Mexborough & Swinton Times, June 23, 1906
Denaby Man Charged With Bigamy.
Committed To The Assizes.
‘Well, It’s There; I’ve Done It!’
At the Doncaster West Riding Court, on Tuesday the serious charge of bigamy against Henry Whitehead, barber, Denaby, was heard.
Mr. J. W. Huntries presided, Mr. J. Cocking, and Mr. F. W. Dymond, Mr. Frank Allen appeared for the defence.
Joseph Barnes, boot finisher, residing at Sowerby Bridge, said he knew prisoner. On the 25th December, 1899, he went through the form of marriage with his daughter, Isabella. She was at the time a spinster, and was 22 years of age. She was then residing with witness. The marriage took place at the Baptist School Chapel, Industrial Road, Sowerby, the ceremony being performed by the minister, the Rev. John Fox, in witness’s presence, and in the presence of Emma Rotherham, both of whom signed the register. The prisoner had stated he was 25 years of age, and was a bachelor. At the time of marriage prisoner was carrying on business as a barber at Sowerby, having lodged at witness’s house for two or three weeks. The other witness to the marriage had since left Sowerby. After the marriage they had lived at the house of witness for about nine months. Prisoner had not succeeded in business, and had left the district, presumably to seek work, the wife remaining with witness. Prisoner left the district about September, 1900. Occasionally prisoner had come over to see his wife. The last time he came was in Aug., 1901. He had not seen prisoner from that time until the present.
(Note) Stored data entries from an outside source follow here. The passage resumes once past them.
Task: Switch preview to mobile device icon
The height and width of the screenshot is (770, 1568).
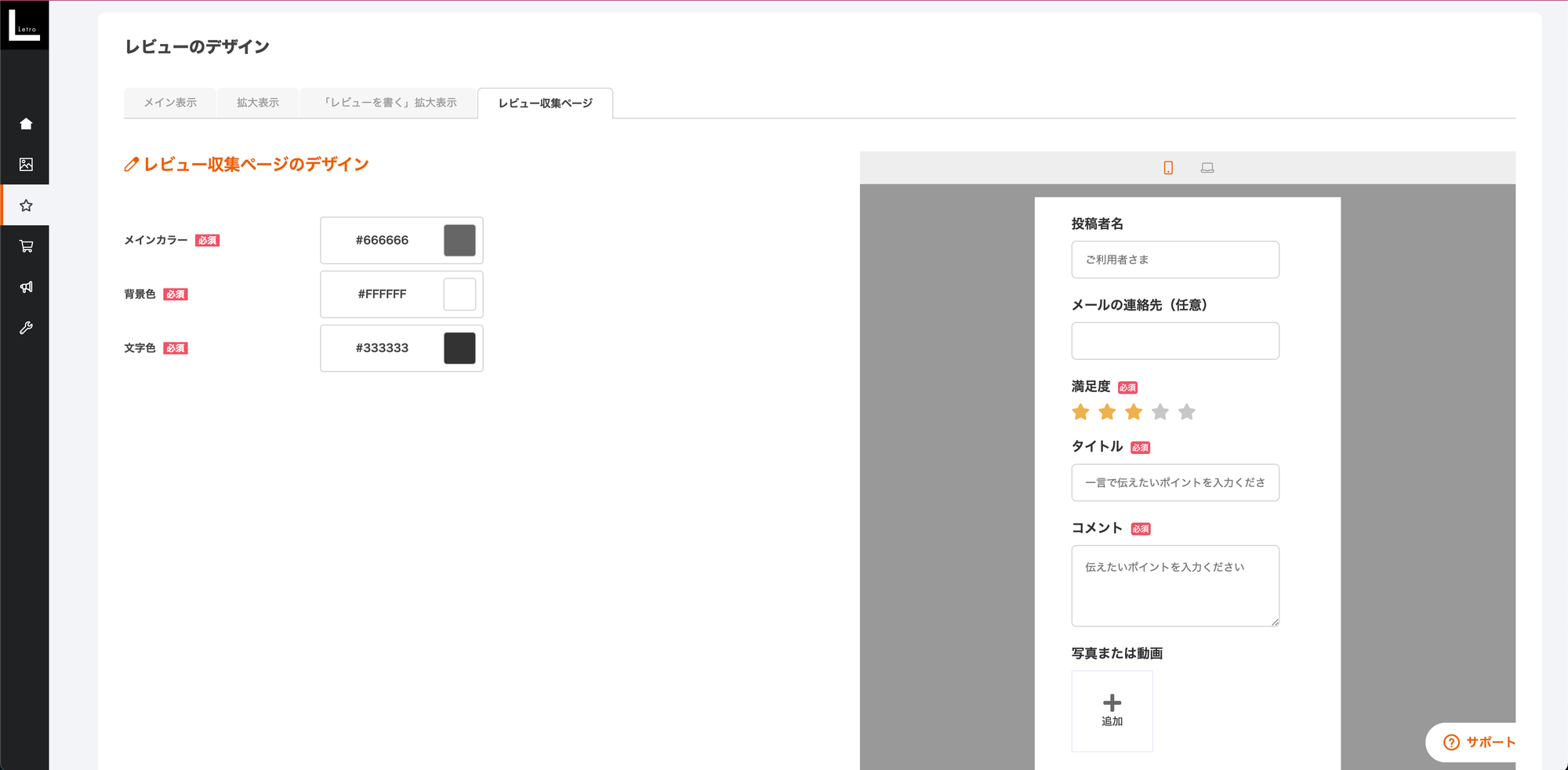Action: [x=1168, y=168]
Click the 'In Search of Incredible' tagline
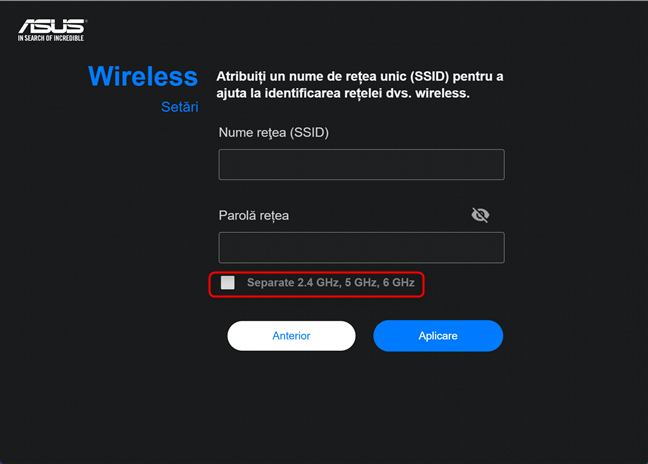 [x=51, y=38]
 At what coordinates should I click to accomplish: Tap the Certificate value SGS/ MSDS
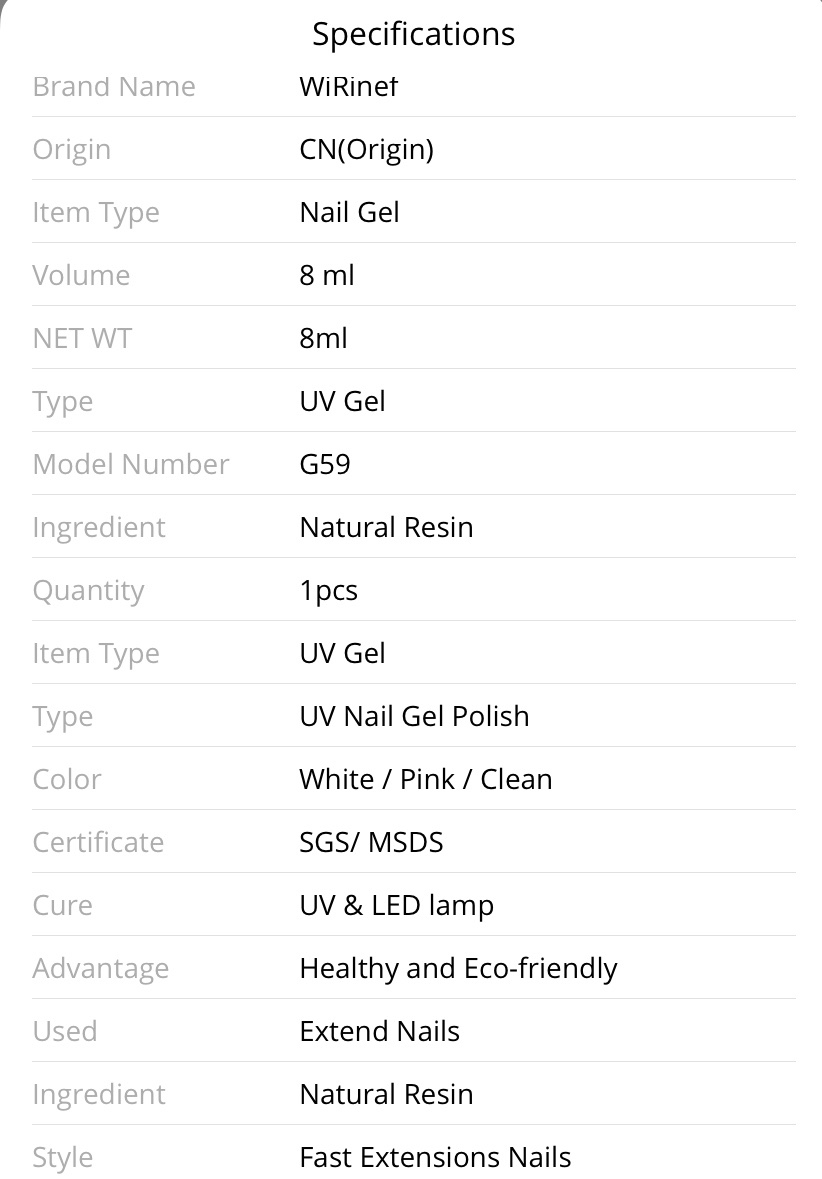tap(372, 843)
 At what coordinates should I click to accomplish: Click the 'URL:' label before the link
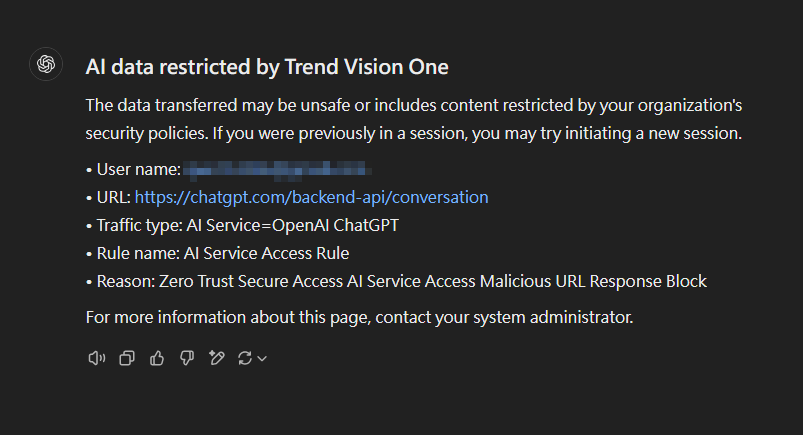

Cross-examined by Mr. Allen, witness said his daughter had lived with prisoner since 1901. Prisoner was unfortunate in business at Sowerby. He did not know that prisoner had asked his daughter to join him.
Alice Bryars, living at Don View, Mexboro’, said the prisoner had gone through the form of marriage with her on December 26, 1904, at the Parish Church, Denaby, the ceremony being performed by the Vicar, the Re. J. Brookes. There were two witnesses present, and had signed the register. At the time of this marriage she was a widow. They had resided in Doncaster Road, Denaby, the prisoner having described himself as a bachelor. She had known the prisoner as Henry Whitehead, and he had carried on the business of hairdresser at Denaby. After the marriage they had, for a few weeks, lived with he parents at Doncaster Road, Denaby, afterwards moving into a home of their own at Mexboro’. They had lived together until the time of prisoner’s apprehension. She had lived with he parents about 4 months previous to the marriage. She did not know prisoner was a married man.
Cross-examined, witness said they had lived very happily together. Prisoner was a hard-working man, and had done his best to make an honest living. Arthur Hough, miner, Braithwell Street, Denaby, said he was present at the marriage of Henry Whitehead and the previous witness, which took place at the Parish Church, Denaby, on 26th December, 1904. The banns had been published. Prisoner had described himself as a bachelor. He, with Sarah Ann Wellings, had signed the register as witnesses to the marriage. He recognised Hy. Whitehead as the prisoner.
Sarah Ann Wellings, married woman, residing at Doncaster Road, Denaby, said she was a witness to the marriage of prisoner and Alice Bryars. She corroborated the statement of the previous witness.
P.c. Glithro, of Denaby, at 12-50 p.m., on 15th June, had apprehended the prisoner, Harry Whitehead, on a warrant. The apprehension took place in prisoner’s shop at Denaby. The warrant had been issued on the information of his wife, Isabella. He had said: ‘Well, it’s there; I’ve done it, I’m sorry, but she wouldn’t live with me.’ Prisoner was then locked up at the Conisbro’ Police-station.
Prisoner was committed to take his trial at the Assizes, and bail was granted, the amount being £10, with sureties of £5 each.